Com cursos, intercâmbios e assistência técnica. O Ministério da Agricultura é o maior parceiro na viabilização de recursos para estas ações.
A Lavoura: O que esperam ao se juntar ao OrganicsNet?
Esperamos fortalecer a marca Agreco e acessar informações de merca dos e práticas do setor de orgânicos. Em 2010 queremos iniciar exportações e certamente o auxílio da OrganicsNet será valioso.
A Lavoura: Quais as vantagens que você vê numa associação de produtores?
Na nossa realidade, é a única maneira de viabilizar a comercialização. Com a associação é possível ganhar escala para assumir contratos comerciais, otimizar a logística e captar recursos para qualificar a produção.
A Lavoura: Quais são os principais produtos da Associação?
Mel, melado, açúcar mascavo, conservas de legumes, geleias de frutas, molho tomate, frango e hortaliças.
A Lavoura: Como avaliam o potencial produtivo de cada região?
Cada comunidade já indica sua vocação. Nosso trabalho implica em comunicar as demandas do mercado e mobilizar a produção para gerar renda com uma atividade limpa que agrade o produtor.
A Lavoura: Foi necessário algum trabalho de recuperação de áreas degradadas? Como procederam?
Temos solos exauridos pelo manejo convencional em algumas propriedades. O trabalho de recuperação se deu de forma lenta e simples com o uso de adubação verde e esterco no manejo da produção orgânica.
A Lavoura: Comente um pouco sobre os projetos da Agreco.
Observamos que existe uma grande oportunidade de crescimento neste momento. Nossa estratégia é diversificar os nichos de mercado aproveitando a grande variedade de produtos marca Agreco.
A comercialização em redes de Supermercado é nosso principal segmento, seguido pelo Programa de Aquisição de Alimentos (PAA) do Ministério do Desenvolvimento Social e Combate à Fome (MDS). Em 2010 queremos realizar a primeira exportação, fortalecer nossa entrega em domicílio e a venda para lojas de pequeno e médio porte.
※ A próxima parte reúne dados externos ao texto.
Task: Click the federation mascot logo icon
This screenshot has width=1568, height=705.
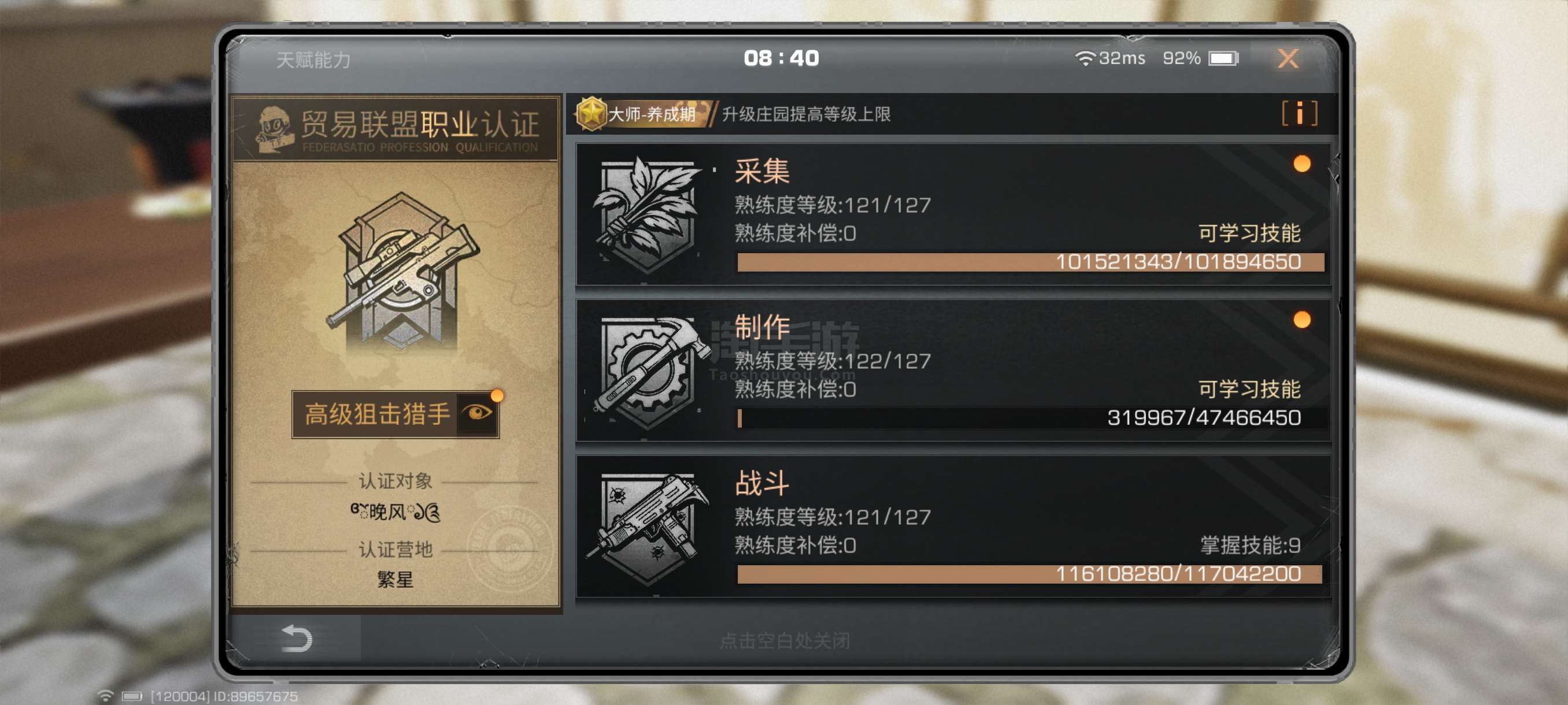Action: coord(273,128)
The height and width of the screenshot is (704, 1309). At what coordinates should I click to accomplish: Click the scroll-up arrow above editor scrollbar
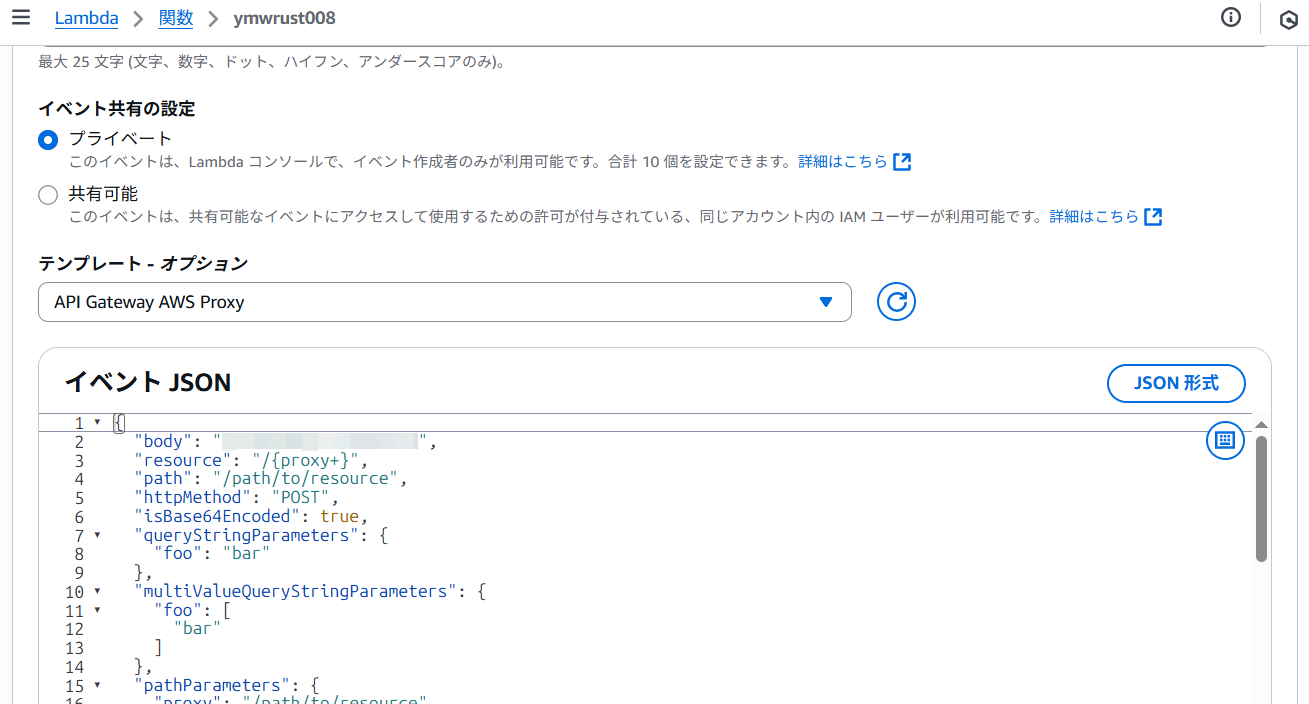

Acredito também que a lei 11.947, que trata sobre a compra de alimentação escolar de produtos da agricultura familiar, também será um segmento importante.
Lavoura: Como é feita a divulgação dos orgânicos da Agreco para o público?
Temos um site com muitas informações, participação em feiras e publicidade espontânea em várias mídias.
Lavoura: Quais os maiores obstáculos ao comércio de alimentos em sua região? Transportes, preços, economia, etc.?
O consumo de orgânicos em Santa Catarina está concentrado nas maiores cidades. O transporte para outros estados ainda é um desafio, pelo alto custo e atrasos nas entregas.